Des gens expulsé.e.s d'Algérie à Assamaka, Décembre 2021

 

Dans ce group se trouvaient 6 garcons mineurs et 4 femmes. Les plus grands groupes d'expulsé.e.s étaient les ressortissant.e.s du Mali, au nombre de 190, les ressortissant.e.s de la Guinée Conakry, au nombre de 269 et 120 personnes soudanaises. A côté d'eux, il y avait également des ressortissant.e.s de nombreux autres pays d'Afrique subsaharienne: 26 du Togo, 14 de Sierra Leone, 39 de la Côte d'Ivoire, 16 du Cameroun, 29 du Bénin, 12 du Sénégal, 36 du Burkina Faso, 7 du Nigeria, 3 du Ghana, 10 du Tchad, 18 de la Gambie et une personne du Liberia.

Un autre 603 personnes expulsées en convoi "non-officiel", dont deux femmes, sont arrivées à pied à Assamaka le 21 décembre 2021. Les plus grands groupes cette fois étaient 207 Malien.ne.s, 197 ressortissant.e.s de la Guinée Conakry et 61 personnes soudanaises.

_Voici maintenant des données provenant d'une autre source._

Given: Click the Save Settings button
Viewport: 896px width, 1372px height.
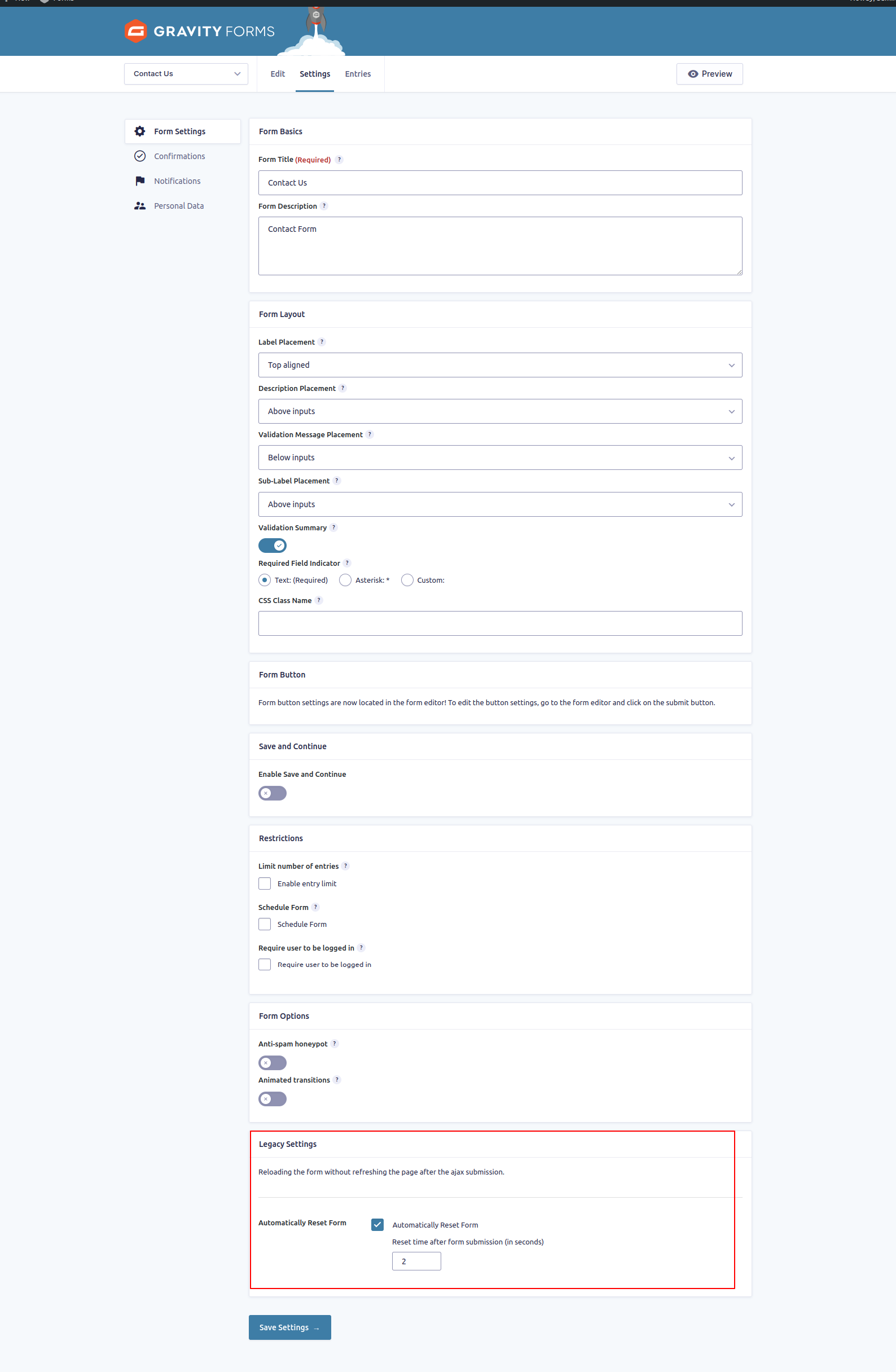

Apart eux, 10 personnes de la Sierra Leone, 22 de la Côte d'Ivoire, 19 du Cameroun, 10 du Bénin, 34 du Burkina Faso, 11 du Nigeria, 9 du Tchad, 10 de la Gambie, 5 du Congo, deux du Ghana, deux du Libéria, une personne du Sénégal, une de la Guinée Bissau, une de l'Éritrée, et une personne du Togo étaient dans le convoi.

 


Convois d'expulsion officiels le 10 et le 23 décembre 2021

Selon les lanceurs d'alerte d'Alarme Phone Sahara, 1067 personnes expulsées d'Algérie vers le Niger dans un grand convoi officiel sont arrivées à Assamaka le 10 décembre 2021. Parmi elles se trouvaient 89 filles mineures, 70 femmes, 95 garçons mineurs et 813 hommes.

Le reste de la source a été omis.